For those interested in planned communities, there was a really good documentary on NHK recently about how tsunami-hit Higashi-Matsushima in Tohoku relocated their community away from the waterfront to a site inland. The thorny issue of how much was spent was not raised, but the process and the result were impressive.
borscht
JeffLee,
My house was built using traditional Japanese joinery because my architect (trained in the US, Finland, Uganda, and Japan) believes it's better. It's definitely not cheaper or quicker to use, however.
nandakandamanda
Almost all houses are built on private property and are definitely not largely unregulated. Perhaps Mr Toyoda misspoke.
This looks less like a city and more like a place to experiment with and experience new technologies. With only Toyota employees living there it could just as easily be called Toyota Research Center Susono.
Kumagaijin
Just sounds like lots of apps, devices, WiFi, monitors, panels, sensors, and other fancy electronics, gizmos, and gadgetry that consume electricity. Sure, they've got solar and hydro-oxy power, but thats still a pile of radiation being emitted from all that tech. I wouldn't want to work there and stare at a screen all day.
Mark
Have nothing against cutting edge tech, BUT i really miss the SIMPLE life my father & grandpa lived and enjoyed, I really looks sweet and simple.
Bjorn Tomention
Perhaps they should have used the city called Toyota or built this "New City" in Toyota city in Aichi prefecture.

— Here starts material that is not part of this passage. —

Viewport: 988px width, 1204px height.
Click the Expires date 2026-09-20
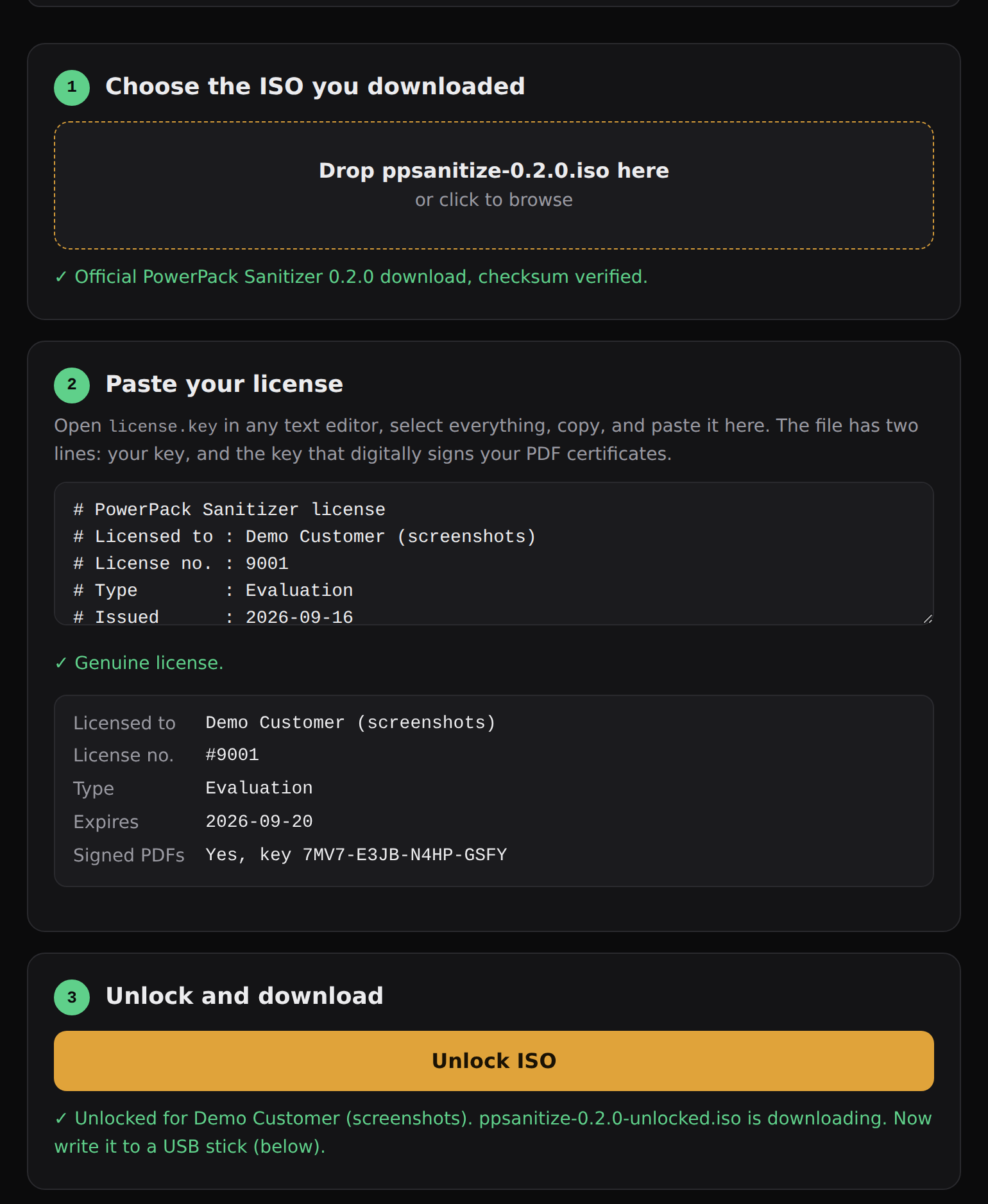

Toyota gets huge subsidies from the govt for development and research so you can probably guess where the money will come from to build this new village.
SandyBeachHeaven
All your very old and reconstructed temples and shrines use traditional joinery. Fabulous work but time consuming. Wonderful for earthquakes. Bad in fires.
Thomas Tank
Smart if you use it for geothermal energy!
serendipitous1
Point taken. Fuji is active but has been dormant for 300 years.
kohakuebisu
Toyota's housebuilding division Toyota Home is actually known for building steel-frame houses which are very strong against earthquakes and can have car-showroom levels of open plan designs with no internal walls. They also do massive offsite prefabbing, not a bad thing, to produce rooms that are simply lifted in and bolted together onsite. So I wonder what "mostly made of wood" means here. Maybe its engineered wood, like glu-lam, as a steel replacement or maybe it just means the bits not made of steel are made of wood as an SDGs-friendly bit of PR blurb.
kaimycahl
building a city with homes made of wood at the foot of an active volcano would only create more ASH, their goes the carbon footprint along with the hand picked HUMANOIDS they will be creating with AI!
mokuyobi
I applaud them for taking this on. Of course It won't be just traditional post & beam construction ( 在来工法) as used in individual houses, but will hopefully incorporate the essence of it with innovation while still using wood. As a powerful Japanese company, Toyota's approach to the future seems to me much better than the haphazard approach of Masayoshi Son.